Enero se viste con el frac de un cobrador de impuestos. Su calendario nos endosa las facturas de la juerga de diciembre. Los días, alargados y recios como huesos de esqueleto, se desnudan de luces y adornos para vestirse de nuevo con aquellas ropas desgastadas que dejamos colgadas en el galán del «mañana Dios proveerá». Se alargan las semanas mientras los cargos de las tarjetas de crédito acuden puntuales a su compromiso con nuestra cuenta corriente, quien apenas, entre cita y cita, tiene tiempo de peinarse un poco los euros.

Enero, sin embargo, también sabe resetear el pasado. Poner a cero el contador de los propósitos. Es una hoguera de hielo donde quemamos la desidia y la apatía, el conformismo y la resignación. Un cuaderno a rayas a punto de estrenar. Con hojas con margen, bien guillotinadas y encuadernadas, con portadas de picos uniformes, con sueños por rellenar. Comenzar a escribir en sus días resulta casi irreverente, y es un placer palpar los bordes, impregnarse del olor a nuevo, imaginar que el nuevo año contiene todo aquello que nos faltó en el anterior.
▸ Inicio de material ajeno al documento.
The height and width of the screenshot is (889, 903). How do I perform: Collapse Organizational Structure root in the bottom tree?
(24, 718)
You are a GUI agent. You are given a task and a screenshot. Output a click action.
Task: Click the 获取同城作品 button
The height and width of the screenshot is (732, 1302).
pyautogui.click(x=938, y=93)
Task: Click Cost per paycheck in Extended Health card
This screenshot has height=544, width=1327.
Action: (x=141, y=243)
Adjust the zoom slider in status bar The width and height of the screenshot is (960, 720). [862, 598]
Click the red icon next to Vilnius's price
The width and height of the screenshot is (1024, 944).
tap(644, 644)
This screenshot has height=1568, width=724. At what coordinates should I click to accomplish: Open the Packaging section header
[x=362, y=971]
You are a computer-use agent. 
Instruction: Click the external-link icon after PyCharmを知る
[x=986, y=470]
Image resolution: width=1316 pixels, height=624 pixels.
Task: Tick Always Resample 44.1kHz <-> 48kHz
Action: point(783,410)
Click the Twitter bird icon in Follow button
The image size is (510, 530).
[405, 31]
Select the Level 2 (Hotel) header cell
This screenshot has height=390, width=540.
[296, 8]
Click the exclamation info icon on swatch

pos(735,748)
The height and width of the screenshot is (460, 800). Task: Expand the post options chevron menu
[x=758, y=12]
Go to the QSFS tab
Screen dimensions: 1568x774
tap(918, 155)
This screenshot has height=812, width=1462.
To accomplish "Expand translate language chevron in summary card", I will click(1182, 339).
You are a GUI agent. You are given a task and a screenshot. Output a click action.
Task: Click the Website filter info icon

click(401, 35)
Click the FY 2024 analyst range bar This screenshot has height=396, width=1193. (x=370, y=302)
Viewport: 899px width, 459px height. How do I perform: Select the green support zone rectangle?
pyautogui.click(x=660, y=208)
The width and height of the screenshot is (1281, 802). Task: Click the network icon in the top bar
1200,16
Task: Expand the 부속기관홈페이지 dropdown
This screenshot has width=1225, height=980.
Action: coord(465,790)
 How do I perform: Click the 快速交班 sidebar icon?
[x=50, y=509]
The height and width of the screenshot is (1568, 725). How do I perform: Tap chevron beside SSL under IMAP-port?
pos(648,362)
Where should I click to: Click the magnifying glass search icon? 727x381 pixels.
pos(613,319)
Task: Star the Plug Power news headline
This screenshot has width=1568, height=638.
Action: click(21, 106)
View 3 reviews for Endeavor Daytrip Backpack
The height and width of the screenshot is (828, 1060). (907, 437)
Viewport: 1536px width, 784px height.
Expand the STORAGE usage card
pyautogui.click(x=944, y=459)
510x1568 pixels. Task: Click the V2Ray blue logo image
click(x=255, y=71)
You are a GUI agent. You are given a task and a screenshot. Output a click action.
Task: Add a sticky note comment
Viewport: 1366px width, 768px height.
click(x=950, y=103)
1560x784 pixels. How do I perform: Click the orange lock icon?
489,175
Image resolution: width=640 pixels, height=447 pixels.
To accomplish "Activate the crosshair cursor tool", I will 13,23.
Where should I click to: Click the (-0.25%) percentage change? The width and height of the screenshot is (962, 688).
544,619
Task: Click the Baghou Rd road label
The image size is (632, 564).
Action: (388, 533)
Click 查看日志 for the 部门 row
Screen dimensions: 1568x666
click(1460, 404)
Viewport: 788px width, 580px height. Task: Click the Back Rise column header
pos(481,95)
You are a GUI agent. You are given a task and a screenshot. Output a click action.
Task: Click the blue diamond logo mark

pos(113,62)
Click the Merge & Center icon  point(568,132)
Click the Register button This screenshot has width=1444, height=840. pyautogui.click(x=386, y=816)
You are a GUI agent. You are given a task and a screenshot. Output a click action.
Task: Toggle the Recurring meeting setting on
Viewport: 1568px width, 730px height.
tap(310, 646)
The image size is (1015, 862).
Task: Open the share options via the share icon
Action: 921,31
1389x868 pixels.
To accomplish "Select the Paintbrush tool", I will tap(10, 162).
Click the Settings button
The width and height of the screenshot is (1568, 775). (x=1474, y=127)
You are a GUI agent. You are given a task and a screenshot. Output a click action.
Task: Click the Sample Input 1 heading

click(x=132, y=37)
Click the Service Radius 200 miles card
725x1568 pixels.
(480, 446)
Enero es mes para redimir mantecados y polvorones, cochinillos y chuletones. Para sudar excesos, limpiar defectos. Para enmendarse, corregir, rectificar. Mes de flexiones y abdominales, spinning, fitness, yoga o pilates. Mes para iniciarse en el inglés o el francés, la carpintería o la fontanería. Mes para estrenar un diario, para construir la maqueta de aquel barco que siempre llegará a buen puerto, para suscribirse a una colección de fascículos acerca de cómo alargar el tiempo que nos falta, para abrir las páginas de ese libro que firmó tu escritor favorito hace ya algunos olvidos.

Enero es el mes de lo próximo, de los preparativos del carnaval, de la cuenta atrás para la cuaresma. Es el mes de la ilusión por ilusionarse. De pasar página y apostar fuerte. De retomar la carrera por alcanzar aquel tranvía de Tennessee Williams, lanzados a conquistar los versos de Whitman, «Todo el pasado lo dejamos atrás / surgimos a un mundo más nuevo y más fuerte/¡Pioneros! ¡Ah, pioneros!»

Enero se extiende todos los años ante mí como una gran meseta antártica, blanca y desierta, sin senderos pisados ni abismos. Una planicie virgen que esconde el emocionante futuro que nos espera. Todo lo bueno que sucederá.

A modo de visera, me ajusto el teclado bajo mis dedos. Nuestro éxito está aún por escribir y nadie lo leerá si no somos capaces de escribirlo. Intuyo las huellas tras mis pasos, pero miro únicamente hacia adelante. Enero, en su estómago de cristal, guarda todos los comienzos del mundo.